Items from a dataset ::
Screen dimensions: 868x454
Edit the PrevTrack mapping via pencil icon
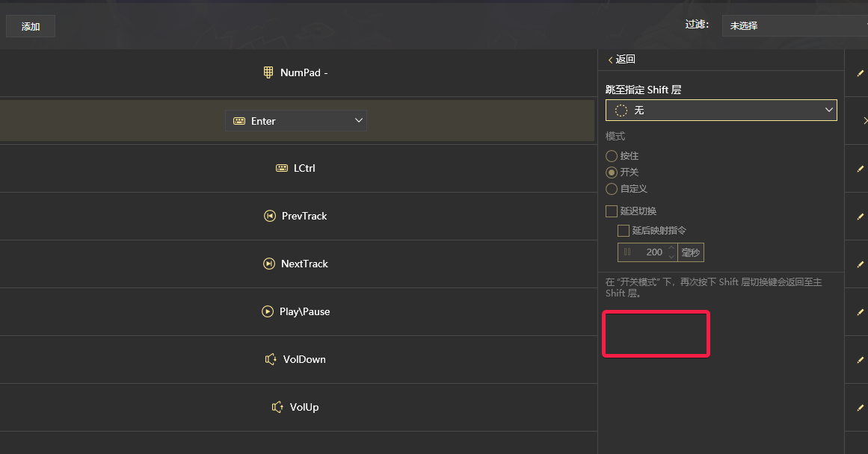(x=861, y=217)
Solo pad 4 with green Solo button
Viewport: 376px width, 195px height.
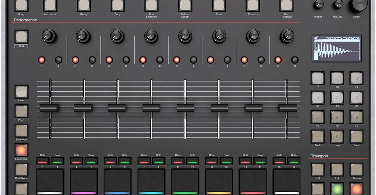pos(91,162)
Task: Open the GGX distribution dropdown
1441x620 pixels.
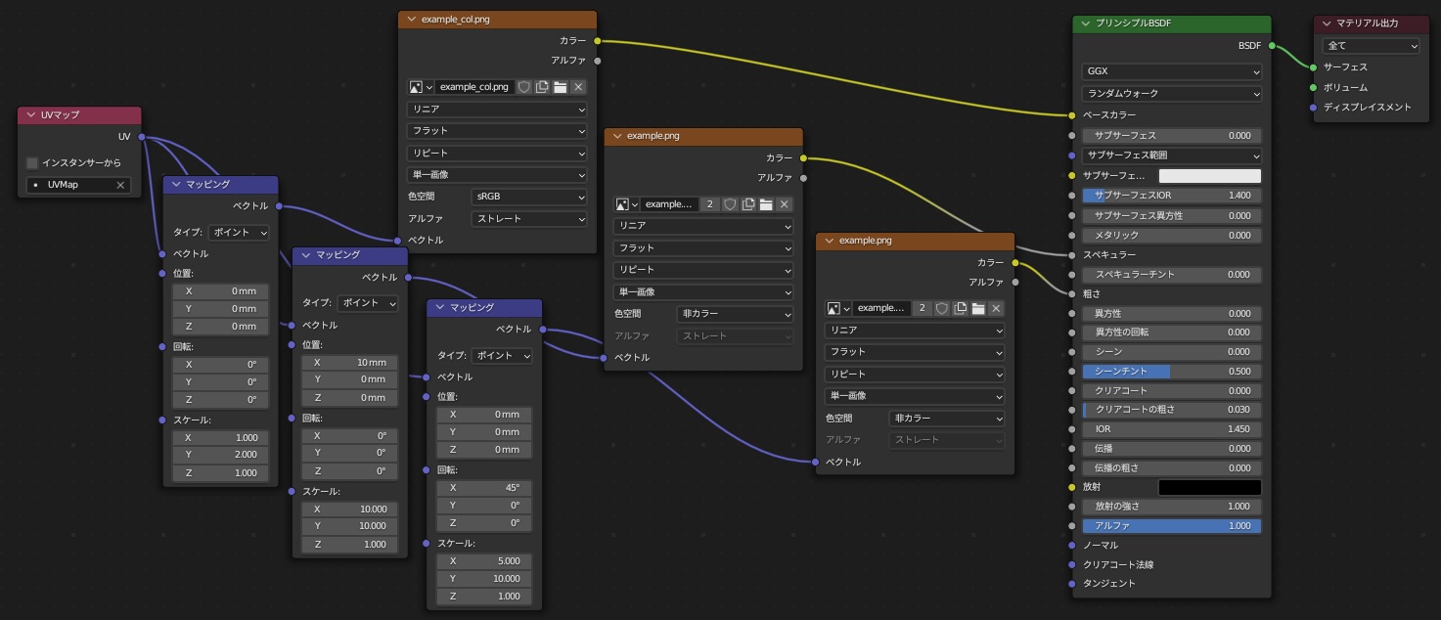Action: coord(1171,70)
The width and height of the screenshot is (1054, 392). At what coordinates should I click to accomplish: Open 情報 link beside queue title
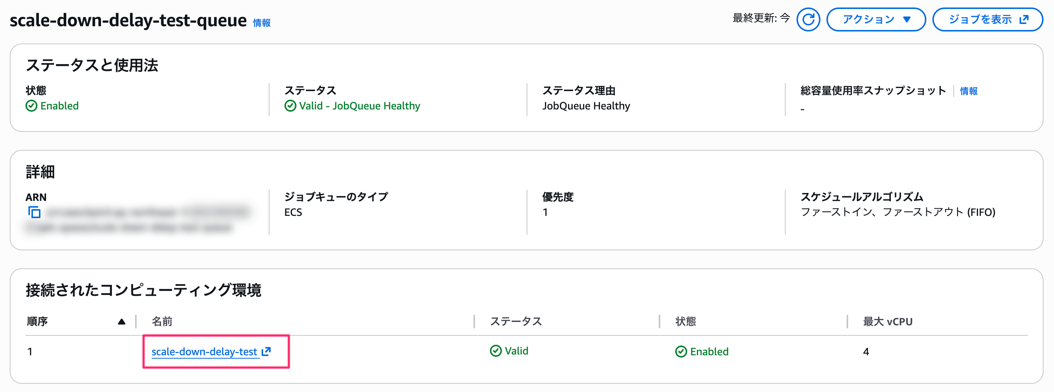tap(262, 23)
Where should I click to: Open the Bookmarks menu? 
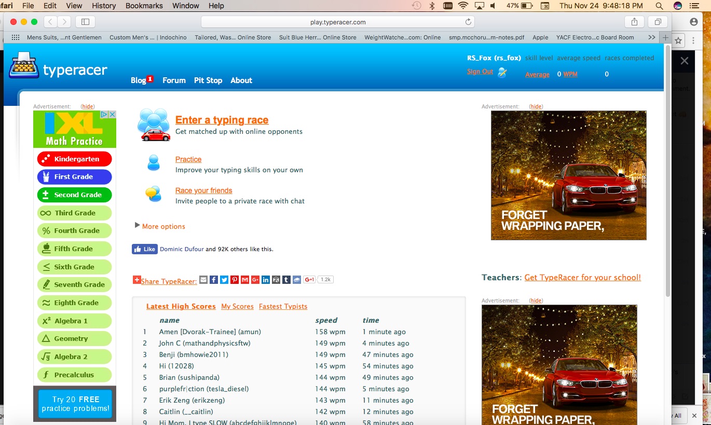pyautogui.click(x=144, y=6)
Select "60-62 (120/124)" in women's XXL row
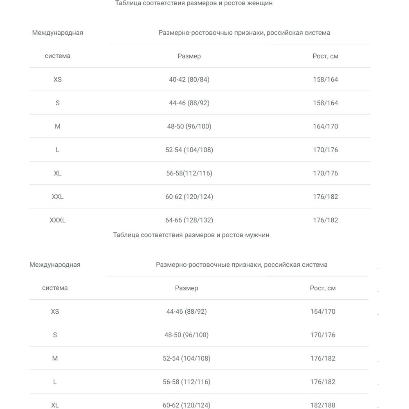The width and height of the screenshot is (409, 409). [x=189, y=197]
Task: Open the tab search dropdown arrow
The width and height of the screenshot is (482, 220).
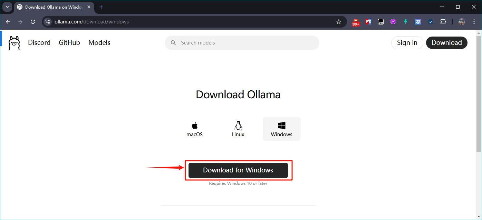Action: [x=7, y=7]
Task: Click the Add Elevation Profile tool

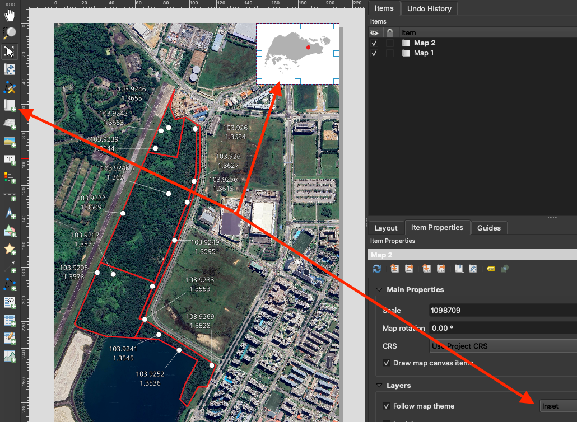Action: click(x=10, y=356)
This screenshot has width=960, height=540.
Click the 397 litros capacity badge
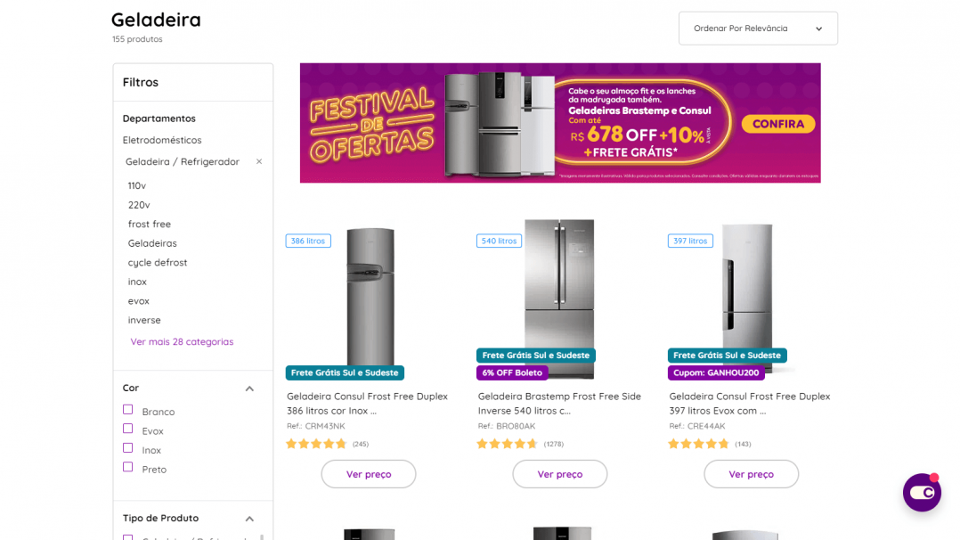coord(690,240)
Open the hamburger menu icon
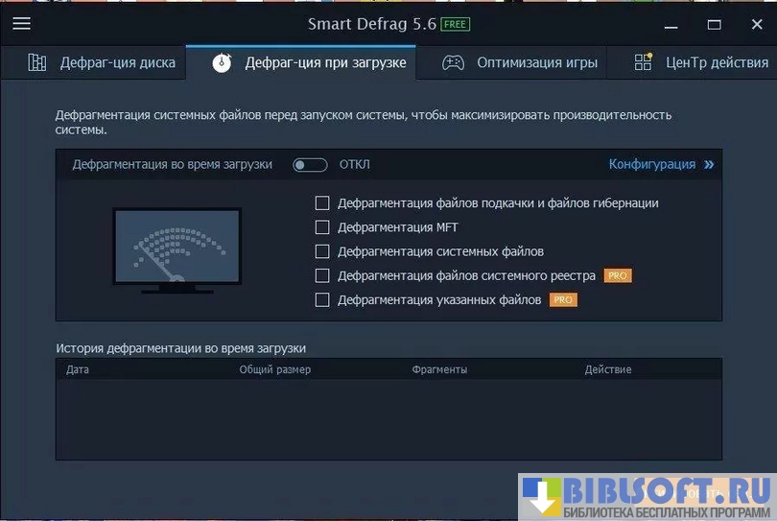This screenshot has width=777, height=521. coord(21,24)
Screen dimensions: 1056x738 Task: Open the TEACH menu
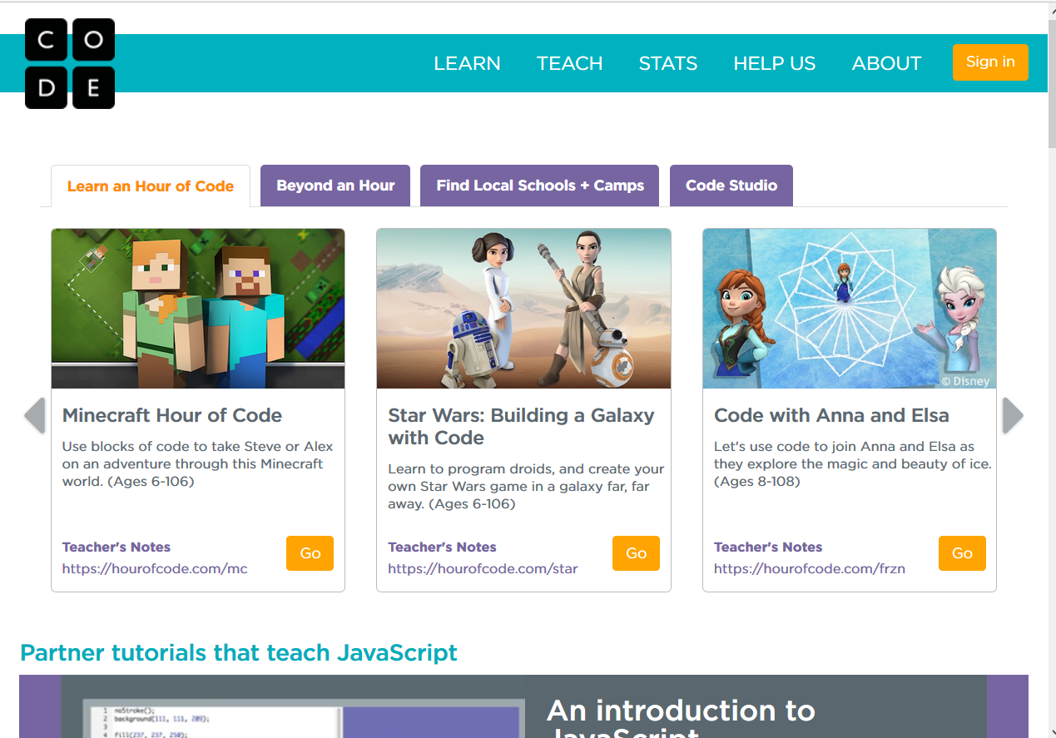point(569,62)
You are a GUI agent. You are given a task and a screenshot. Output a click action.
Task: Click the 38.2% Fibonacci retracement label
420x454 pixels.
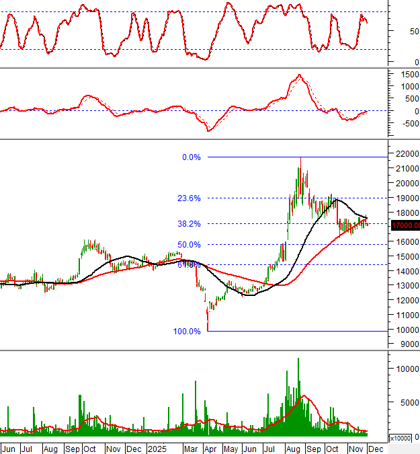coord(189,223)
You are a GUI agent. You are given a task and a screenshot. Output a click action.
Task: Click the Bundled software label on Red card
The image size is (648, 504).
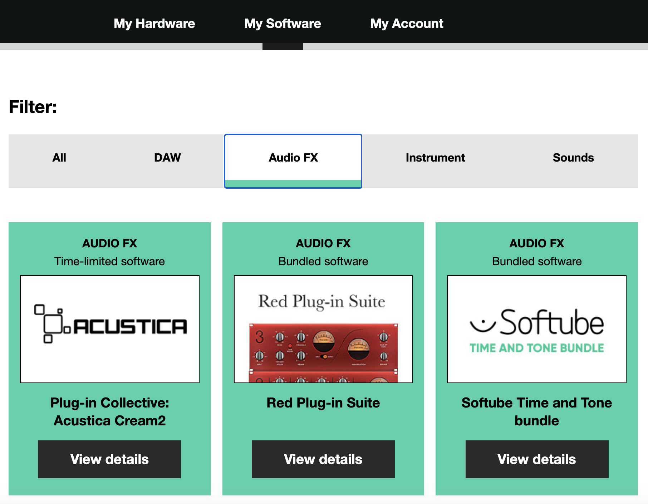coord(323,261)
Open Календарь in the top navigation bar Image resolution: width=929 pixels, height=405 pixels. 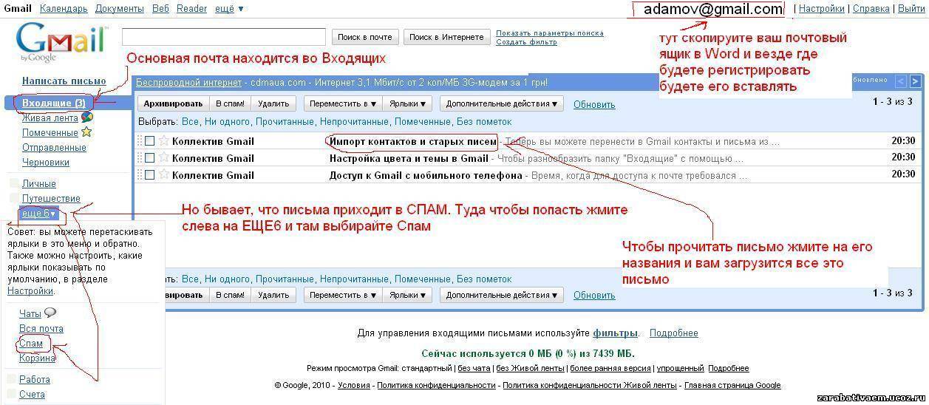click(64, 9)
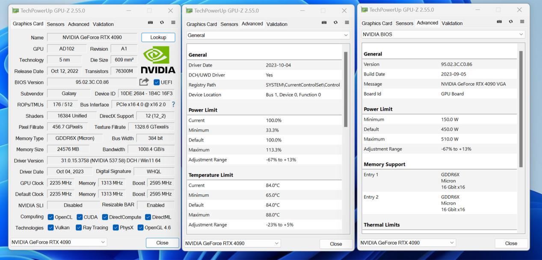Open the GPU selector dropdown below the Computing checkboxes
The image size is (542, 260).
pos(59,242)
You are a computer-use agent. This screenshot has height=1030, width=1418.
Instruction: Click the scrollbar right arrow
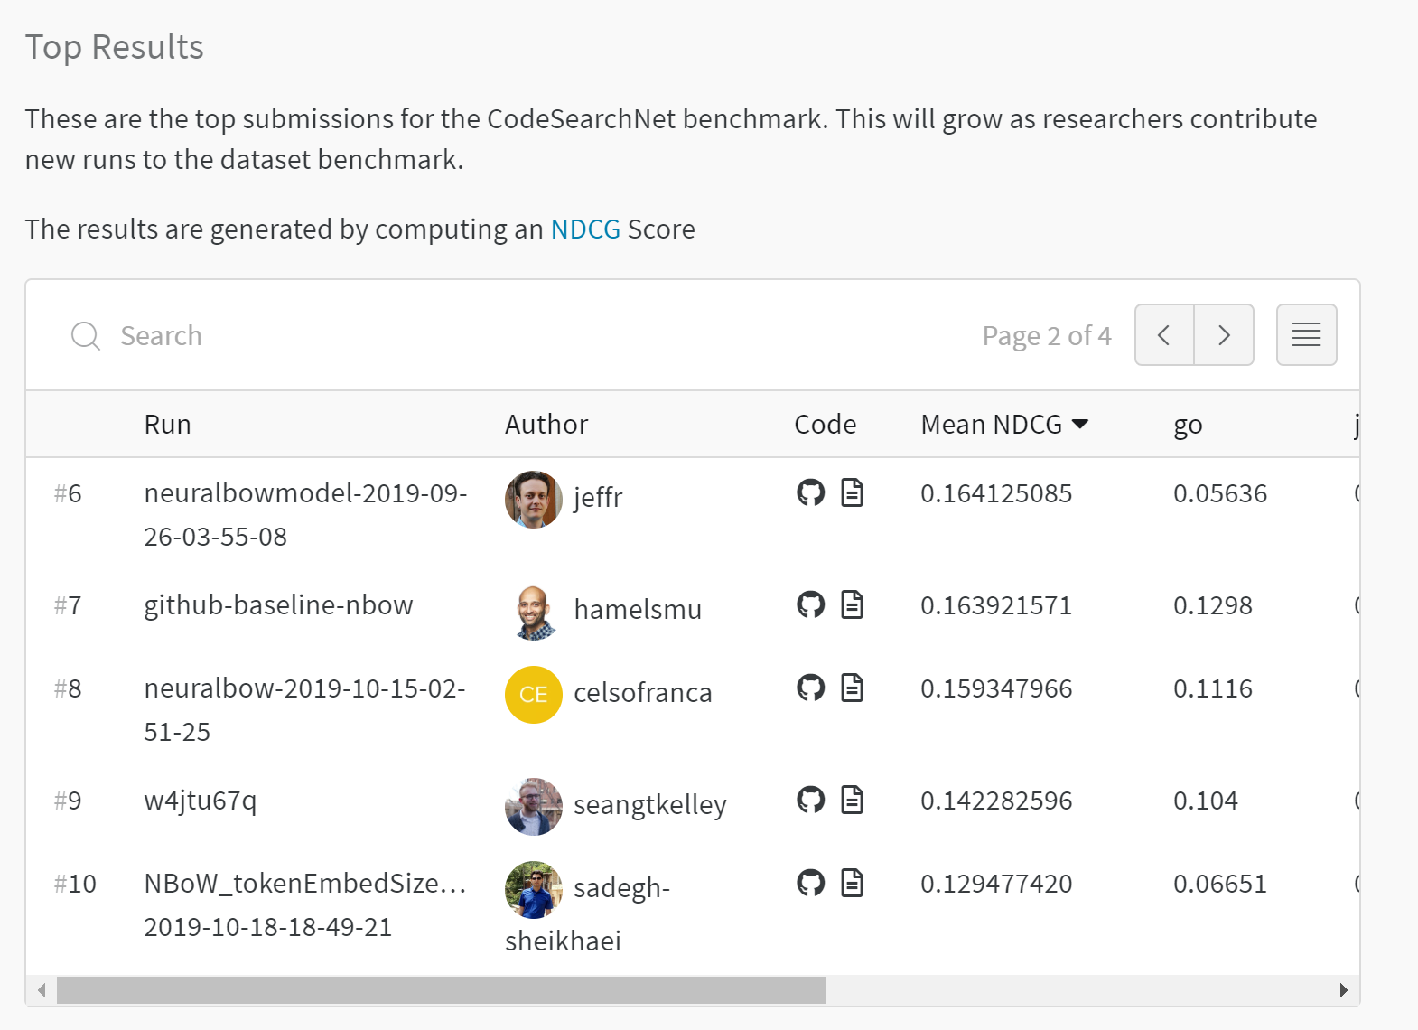[1343, 990]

Assigned task ::
Using the data above, print only the lines starting at the one with "Open the hamburger menu icon" and ending at the one with "Task: Click the Bundled", exactly as they stand, minus the pictures.

Answer space ::
Open the hamburger menu icon
This screenshot has width=777, height=521. coord(21,24)
Screen dimensions: 1056x738 Task: Open the TEACH menu
point(569,62)
You are a GUI agent. You are given a task and a screenshot. Output a click action.
Task: Click the 38.2% Fibonacci retracement label
420x454 pixels.
coord(189,223)
You are a GUI agent. You are given a task and a screenshot. Output a click action.
Task: Click the Bundled software label on Red card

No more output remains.